Core Concept: Parsers
What is a Parser?
A Parser transforms configuration data (from YAML/JSON files) into Python objects. It acts as a translator between human-readable configuration and executable code.
Real-world analogy (CORRECTED): Think of ordering a cappuccino. The cappuccino itself is your base object (like a model or dataset). But you want to customize it with extra foam. You tell the barista "cappuccino with extra foam" (configuration). The barista (Parser) creates the foam separately (parsed object) and adds it to your cappuccino (base object). The foam is created based on your specifications and then integrated with the main drink.
In aiNXT: - Cappuccino = Your base object (model, dataset) - Extra foam = Parsed component (optimizer, loss function, augmenter) - "extra foam" = Configuration key - Barista = Parser (creates the foam/optimizer from config) - Final drink = Complete object with parsed components integrated
Why Do We Need Parsers?
Without Parsers, configuration files could only contain simple data types:
# Without parsers - limited to basic types
model:
name: resnet50
num_classes: 10
learning_rate: 0.001 # Just a number, not an optimizer object
With Parsers, configuration can specify complex objects:
# With parsers - create actual objects!
model:
name: resnet50
num_classes: 10
optimizer: # This becomes an actual optimizer object!
name: adam
learning_rate: 0.001
beta1: 0.9
The ** Operator Explained
Before diving deeper, let's understand the ** operator, which is crucial to Parsers:
# The ** operator "unpacks" a dictionary into keyword arguments
config = {"learning_rate": 0.01, "momentum": 0.9}
# These two are equivalent:
optimizer = create_optimizer(**config)
optimizer = create_optimizer(learning_rate=0.01, momentum=0.9)

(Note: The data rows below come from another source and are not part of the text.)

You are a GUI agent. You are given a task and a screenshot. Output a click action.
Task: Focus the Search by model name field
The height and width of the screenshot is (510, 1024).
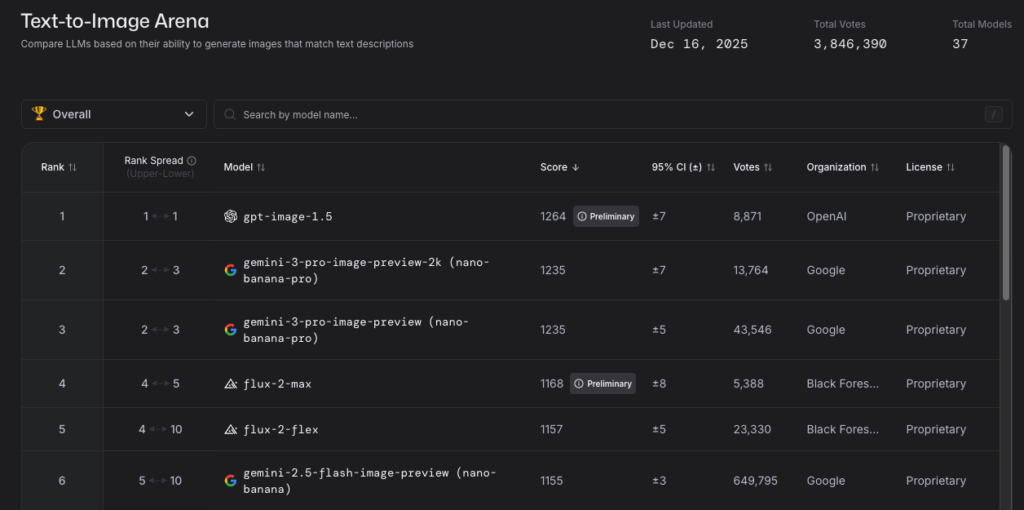[x=600, y=115]
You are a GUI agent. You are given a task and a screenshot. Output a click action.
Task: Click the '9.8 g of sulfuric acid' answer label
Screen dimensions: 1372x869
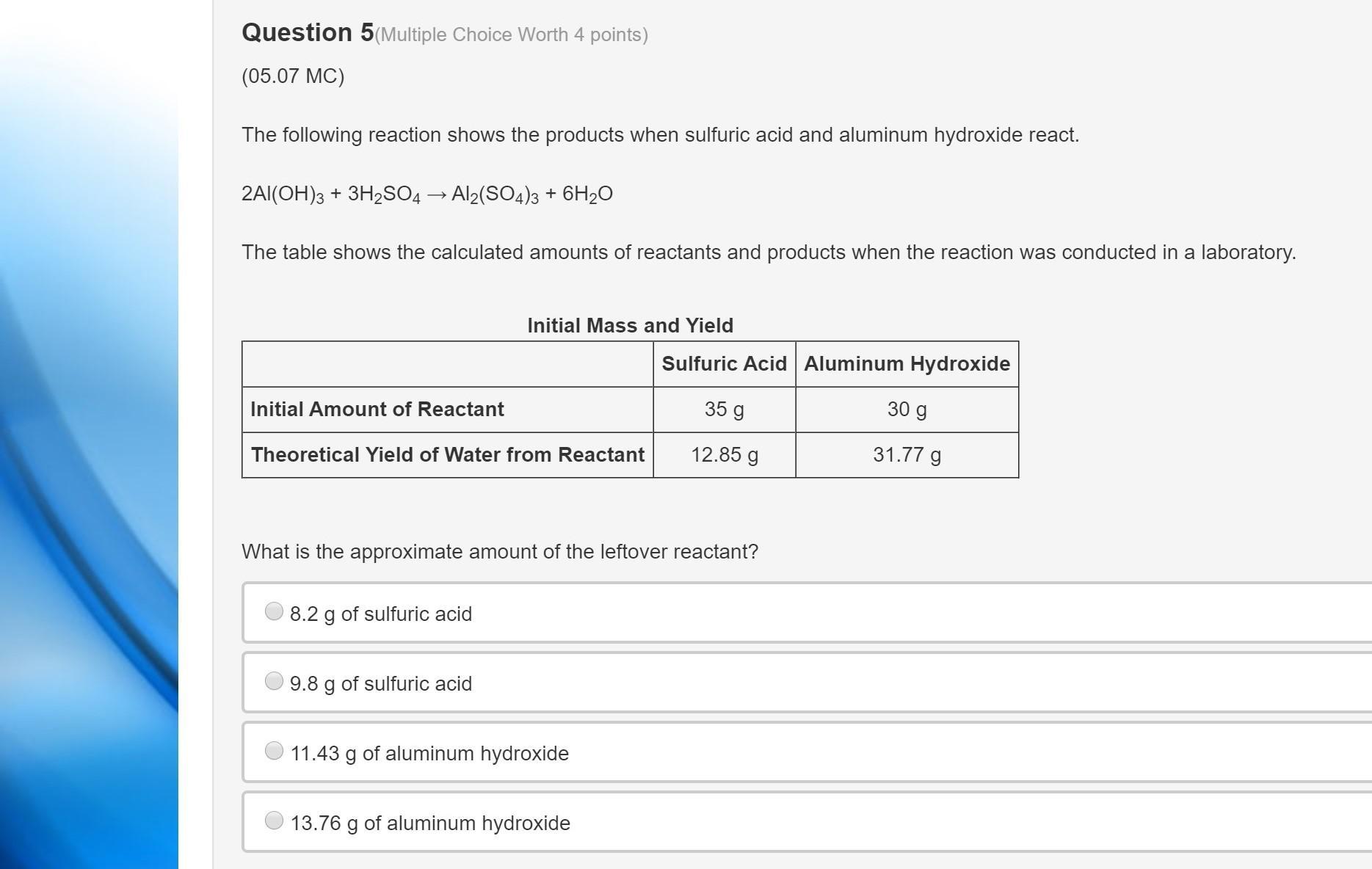click(x=381, y=684)
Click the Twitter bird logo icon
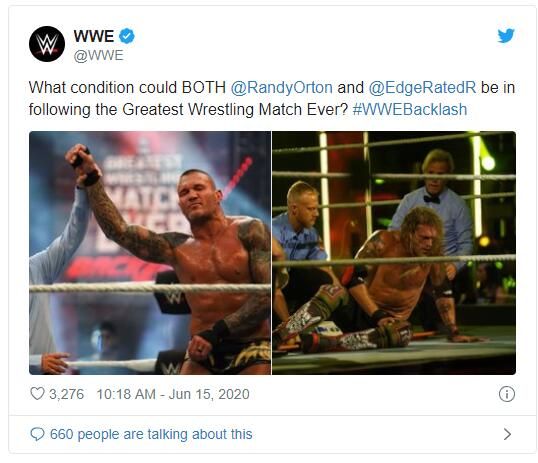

# Without **: wrong! Passes dict as single argument
optimizer = create_optimizer(config) # ERROR or unexpected behavior
Why this matters: Parsers use ** to unpack configuration dictionaries when calling constructors.
How Parsers Work
The Complete Flow
┌─────────────────┐
│ Configuration │
│ (YAML/JSON) │
└────────┬────────┘
│
▼
┌─────────────────┐
│ parse_config() │ ◄── Checks each key against registered parsers
└────────┬────────┘
│
▼
Key matches?
│
┌────┴────┐
│ YES │ │ NO │
▼ │ ▼ │
┌─────────────┴──┐ ┌──────────────┤
│ Parser.build() │ │ Keep as-is │
│ Creates object │ │ (primitive) │
└────────┬───────┘ └──────┬───────┘
│ │
└────────┬────────┘
▼
┌──────────────────┐
│ Parsed Config │
│ (with objects) │
└──────────────────┘
Example: Optimizer Parsing
Step 1: Configuration (YAML)
model:
name: resnet50
optimizer: # ← This key will trigger parsing
name: adam
learning_rate: 0.001
beta1: 0.9
Step 2: Parser Registration
# File: myproject/parsers/optimizer.py
from ainxt.factory import Factory
from tensorflow.keras.optimizers import Adam, SGD
OPTIMIZERS = Factory()
OPTIMIZERS.register(None, "adam", Adam)
OPTIMIZERS.register(None, "sgd", SGD)
# File: myproject/serving/singletons.py
PARSERS = {
"optimizer": OPTIMIZERS # ← Key name matters!
}
Step 3: Parsing
from ainxt.serving import parse_config
config = {
"model": {
"name": "resnet50",
"optimizer": { # Matches parser key!
"name": "adam",
"learning_rate": 0.001,
"beta1": 0.9
}
}
}
parsed = parse_config(config, PARSERS)
# Result:
# parsed = {
# "model": {
# "name": "resnet50",
# "optimizer": Adam(learning_rate=0.001, beta1=0.9) # ← Actual object!
# }
# }
Step 4: Usage
# When creating the model:
model_config = parsed["model"]
name = model_config.pop("name")
optimizer = model_config["optimizer"] # Already an Adam object!
model = MODELS.build(task=None, name=name, **model_config)
# Inside model's __init__:
# def __init__(self, optimizer, ...):
# self.optimizer = optimizer # ← Already the Adam object, not a dict!
Creating Parsers
Basic Parser Creation
# Step 1: Create a Factory for your parser
from ainxt.factory import Factory
OPTIMIZERS = Factory()
# Step 2: Register constructors
OPTIMIZERS.register(None, "adam", AdamOptimizer)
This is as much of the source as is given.